**Exercise directions:**
Reproduce the items word for word, from their first line through the line that contains "Image resolution: width=562", with both ends included.

**Dataset records:**
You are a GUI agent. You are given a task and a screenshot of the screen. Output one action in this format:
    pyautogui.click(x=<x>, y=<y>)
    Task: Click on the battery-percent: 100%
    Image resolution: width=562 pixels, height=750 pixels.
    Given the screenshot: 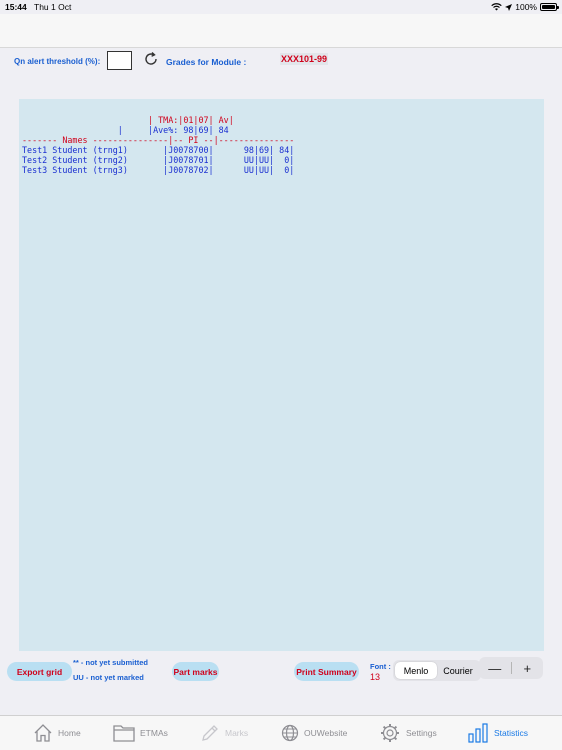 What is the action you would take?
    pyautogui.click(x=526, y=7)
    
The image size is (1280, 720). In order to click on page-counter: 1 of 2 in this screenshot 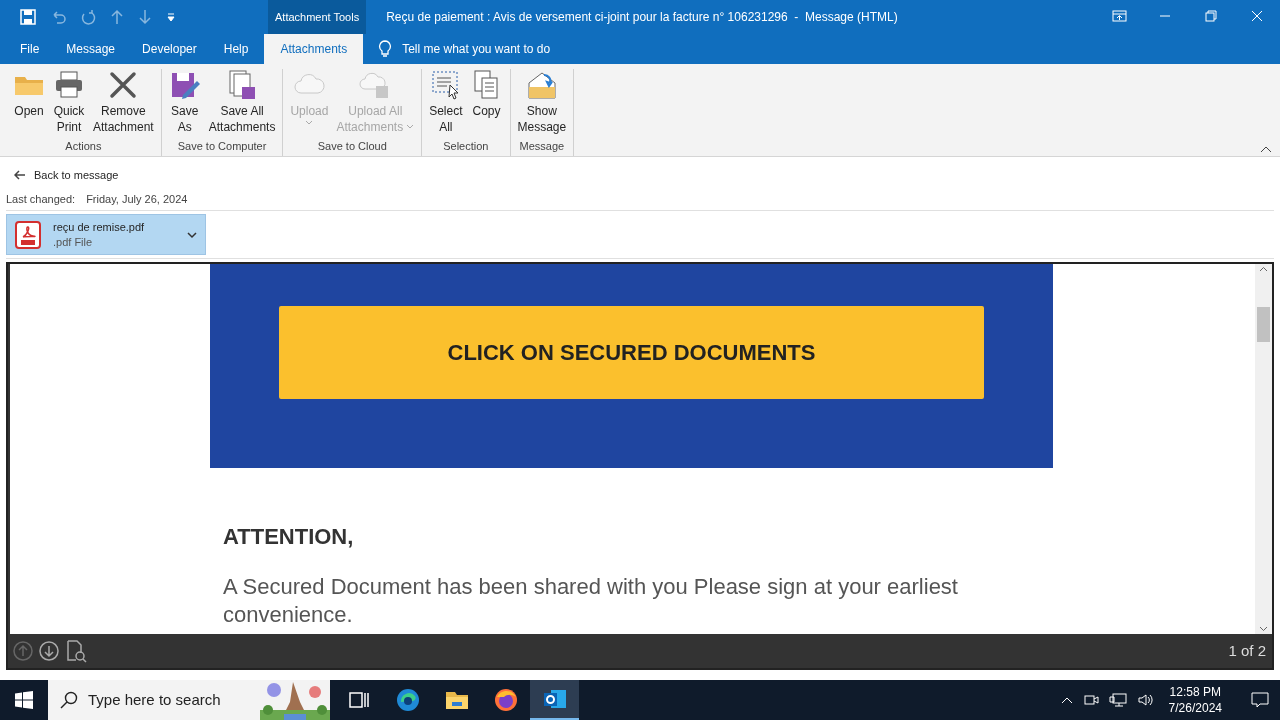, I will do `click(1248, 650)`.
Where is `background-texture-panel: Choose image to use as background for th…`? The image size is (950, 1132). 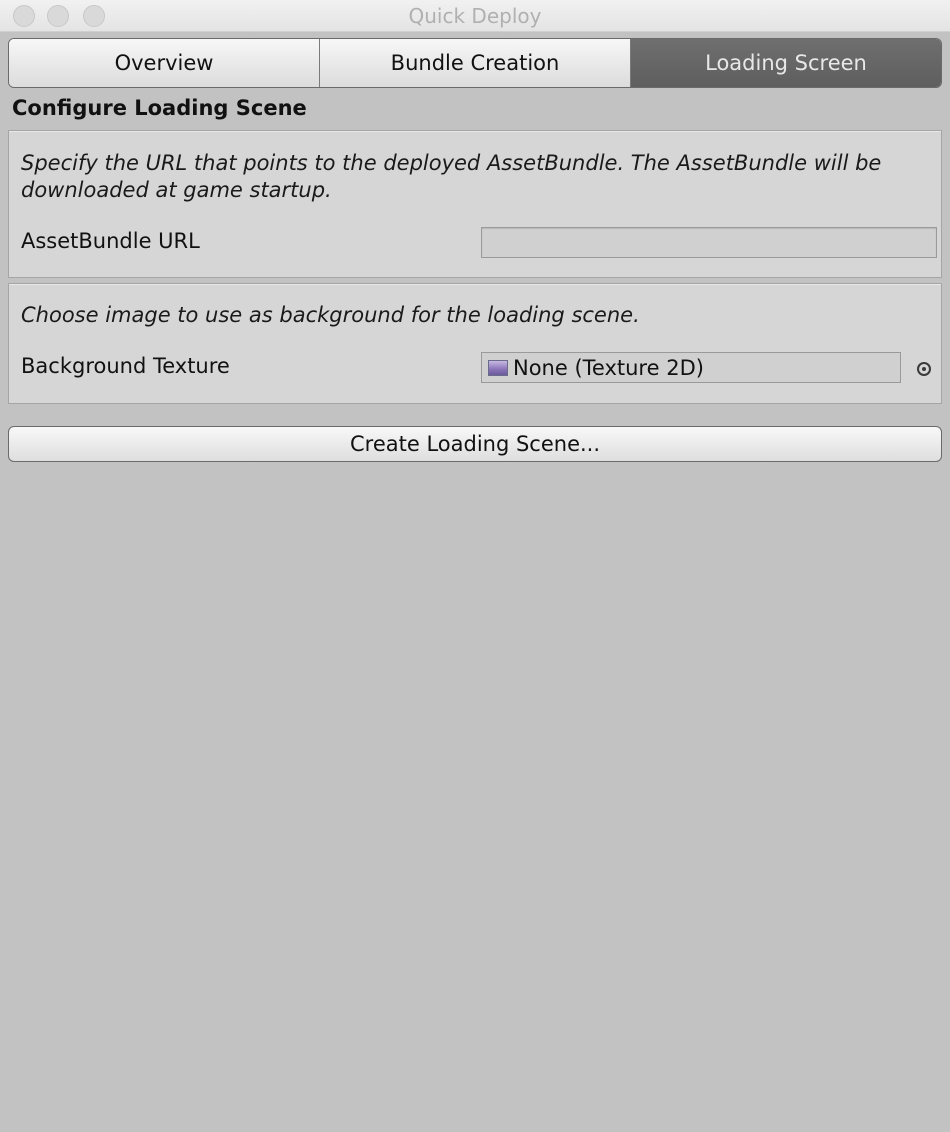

**Output of the exercise:**
You are a GUI agent. You are given a task and a screenshot of the screen. Output one action in this format:
    pyautogui.click(x=<x>, y=<y>)
    Task: Click on the battery-percent: 100%
    Image resolution: width=562 pixels, height=750 pixels.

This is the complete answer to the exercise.